__Records provided__:
Start of Block
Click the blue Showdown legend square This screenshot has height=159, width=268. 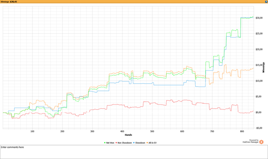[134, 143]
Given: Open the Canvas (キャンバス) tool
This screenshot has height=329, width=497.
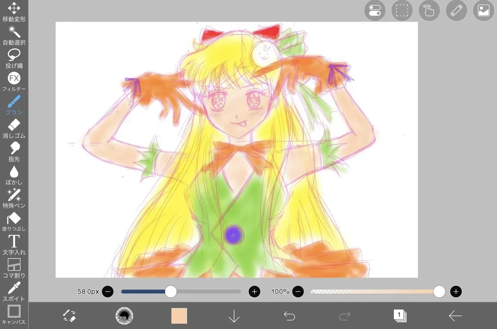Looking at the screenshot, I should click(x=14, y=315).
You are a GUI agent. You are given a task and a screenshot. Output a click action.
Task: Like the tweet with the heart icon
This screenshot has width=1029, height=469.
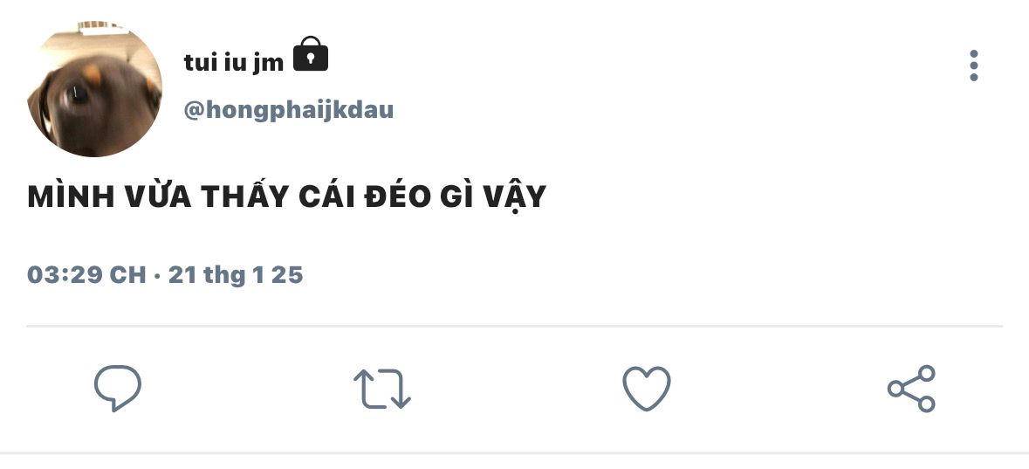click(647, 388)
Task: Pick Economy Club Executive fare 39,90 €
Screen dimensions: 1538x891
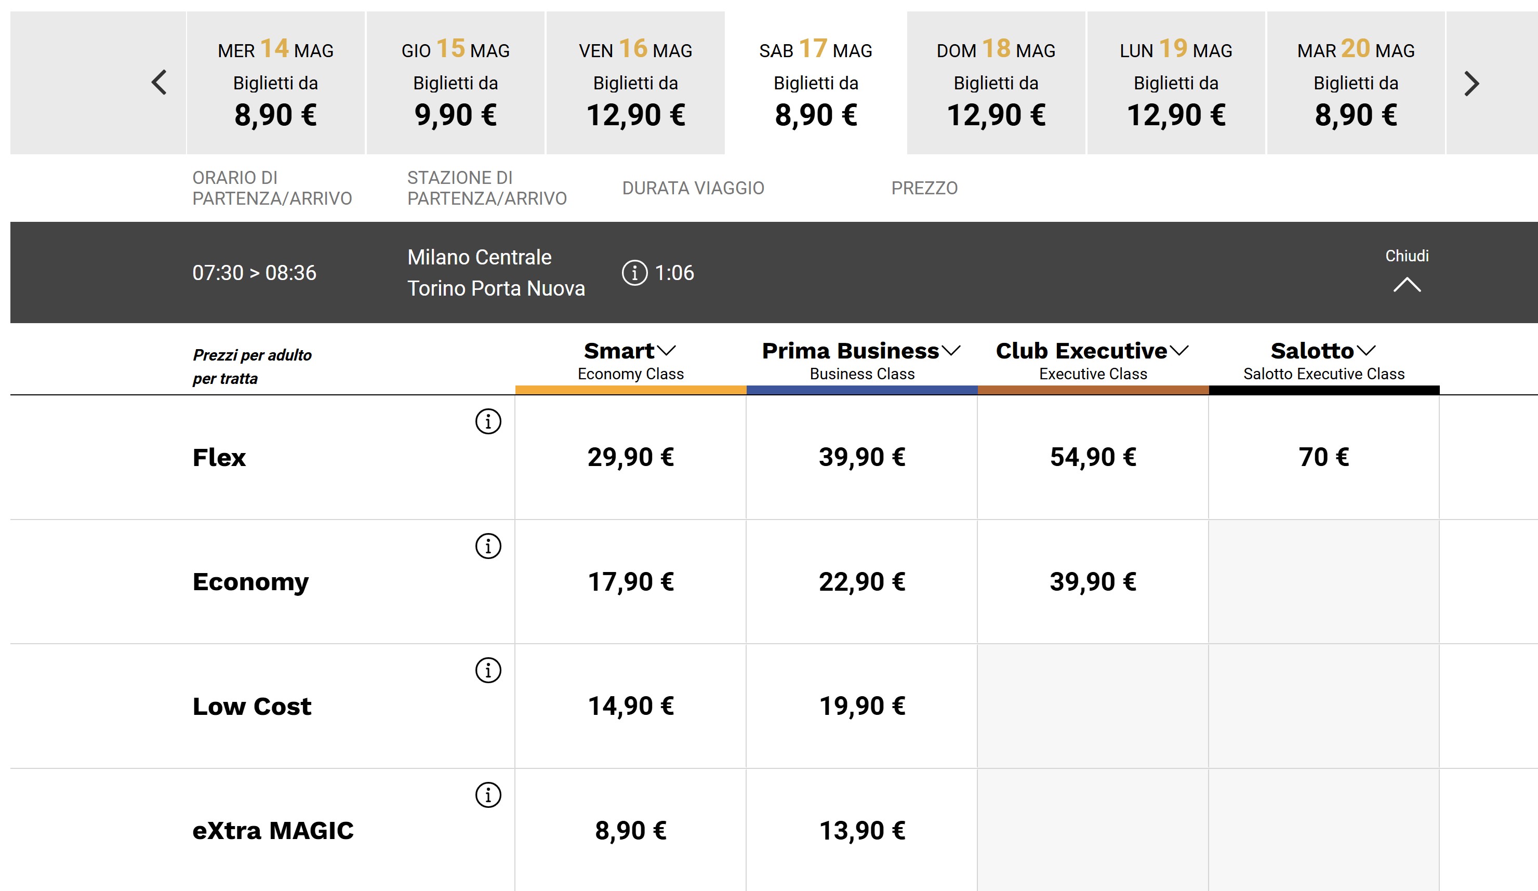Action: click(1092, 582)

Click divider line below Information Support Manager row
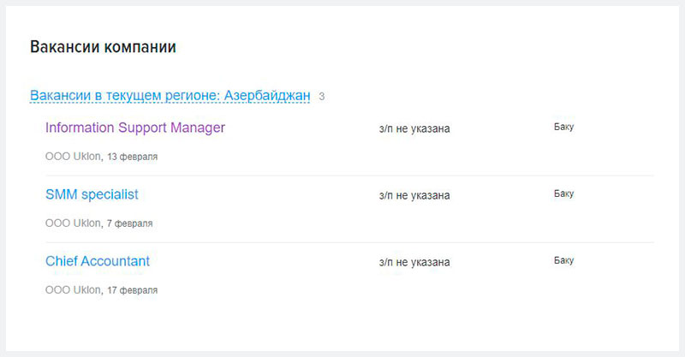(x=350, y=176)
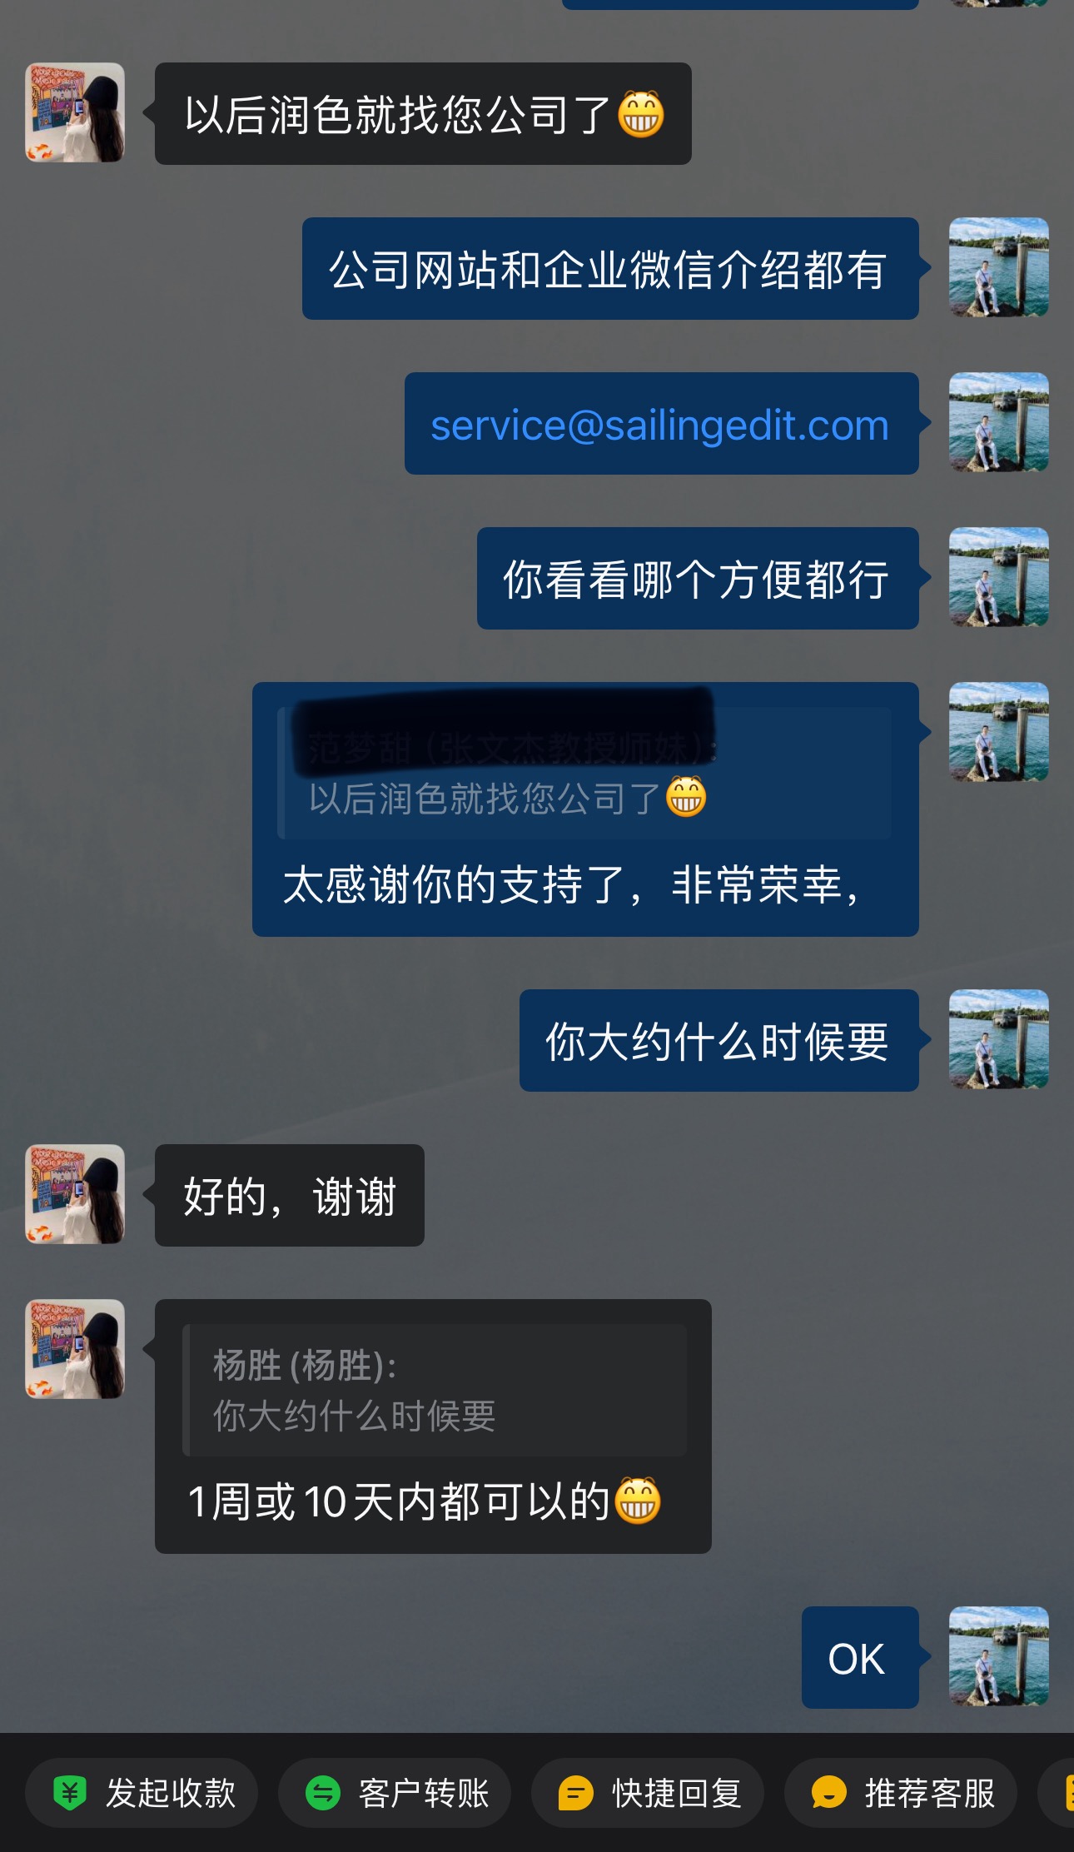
End of Block
Start of Block
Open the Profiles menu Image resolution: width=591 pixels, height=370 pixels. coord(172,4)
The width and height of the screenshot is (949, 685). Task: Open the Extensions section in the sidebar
End of Block
__Task goal__: Reprint exactly the lines above that start at the one with "Open the Profiles" and end at the one with "The width and", keeping both and adding none.

__Answer to this problem__:
Open the Profiles menu Image resolution: width=591 pixels, height=370 pixels. coord(172,4)
The width and height of the screenshot is (949, 685). Task: Open the Extensions section in the sidebar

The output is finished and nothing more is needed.